★★★½/★★★★★
Apasionado por las especies exóticas de animales (y, más en concreto, de insectos), un joven de 30 años que está atravesando un momento vital complicado se lleva un ejemplar único a su casa en el extrarradio de París: una pequeña araña venenosa que, por accidente, logrará escapar, reproduciéndose con suma rapidez y sembrando el pánico en el bloque de viviendas.
Podría acusarse a Vermin, ópera prima del cineasta francés Sébastien Vanicek que acaba de ganar el Gran Premio del Jurado en el Festival de Sitges (ex-aequo con Stopmotion, de Robert Murgan), de una tendencia descarada al capricho y a la resolución fácil. Y es que en su libreto (especialmente en el último tramo) se dan cita infinidad de decisiones cuestionables que ponen constantemente en riesgo la verosimilitud del relato.

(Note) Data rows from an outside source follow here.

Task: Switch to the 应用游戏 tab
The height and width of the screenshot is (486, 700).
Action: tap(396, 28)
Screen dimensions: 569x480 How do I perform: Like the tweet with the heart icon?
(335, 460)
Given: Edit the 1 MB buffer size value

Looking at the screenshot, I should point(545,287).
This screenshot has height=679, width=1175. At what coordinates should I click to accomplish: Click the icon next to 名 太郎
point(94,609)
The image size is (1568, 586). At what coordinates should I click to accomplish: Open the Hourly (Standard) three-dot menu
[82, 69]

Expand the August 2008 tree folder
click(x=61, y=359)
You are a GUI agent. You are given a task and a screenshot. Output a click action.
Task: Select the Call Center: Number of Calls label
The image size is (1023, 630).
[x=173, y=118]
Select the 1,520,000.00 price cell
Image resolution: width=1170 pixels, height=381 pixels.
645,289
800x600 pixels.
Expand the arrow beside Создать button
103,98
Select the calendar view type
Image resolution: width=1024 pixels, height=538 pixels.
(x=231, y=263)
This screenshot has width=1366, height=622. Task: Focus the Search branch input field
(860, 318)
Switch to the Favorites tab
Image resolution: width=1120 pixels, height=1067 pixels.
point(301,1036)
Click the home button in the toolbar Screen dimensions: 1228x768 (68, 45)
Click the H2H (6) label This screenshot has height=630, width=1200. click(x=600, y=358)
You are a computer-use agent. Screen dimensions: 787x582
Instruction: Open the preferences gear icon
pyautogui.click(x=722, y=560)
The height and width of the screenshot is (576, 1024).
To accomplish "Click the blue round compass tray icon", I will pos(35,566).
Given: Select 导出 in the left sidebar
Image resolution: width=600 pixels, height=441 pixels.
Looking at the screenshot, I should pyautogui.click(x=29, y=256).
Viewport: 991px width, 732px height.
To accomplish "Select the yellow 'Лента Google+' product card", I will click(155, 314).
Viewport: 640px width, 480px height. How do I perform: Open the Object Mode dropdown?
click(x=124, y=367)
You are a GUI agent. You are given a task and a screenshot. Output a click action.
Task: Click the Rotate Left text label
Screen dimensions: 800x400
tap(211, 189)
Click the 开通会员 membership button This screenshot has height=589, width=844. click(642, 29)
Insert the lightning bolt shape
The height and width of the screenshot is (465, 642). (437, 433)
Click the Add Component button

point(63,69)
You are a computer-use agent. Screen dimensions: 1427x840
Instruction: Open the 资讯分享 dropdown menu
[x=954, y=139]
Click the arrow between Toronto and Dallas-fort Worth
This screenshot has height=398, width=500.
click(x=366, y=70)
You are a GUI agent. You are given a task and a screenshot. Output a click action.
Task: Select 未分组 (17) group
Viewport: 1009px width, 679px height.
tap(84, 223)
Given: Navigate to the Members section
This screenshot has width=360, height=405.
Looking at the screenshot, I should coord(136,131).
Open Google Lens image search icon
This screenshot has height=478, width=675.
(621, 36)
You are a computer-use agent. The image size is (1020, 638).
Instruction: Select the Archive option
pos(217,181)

Sin embargo, estas múltiples incoherencias y agujeros de guión no impiden a la película esquivar con holgura el desastre y terminar erigiéndose como un magnífico survival horror de insectos verdaderamente perturbador.
Porque, pese a cojear en el plano de la escritura, Vanicek demuestra en Vermin (que, en una segunda capa de lectura, funciona como fábula social acerca de la marginación y el abandono de los ghettos en Francia por parte de las instituciones, algo que también retrató recientemente Romain Gavras en Atenea) una admirable capacidad para dotar a su historia de una atmósfera opresiva: la inquietud y el desasosiego que atraviesan su debut en el largometraje son producto de un puntilloso y muy inteligente manejo del fuera de campo y del diseño sonoro (esa inquietante estridulación de las arañas agazapadas en la oscuridad). Imposible no rascarse.
Lo mejor: Su puesta en escena.
Lo peor: Las debilidades de su guion.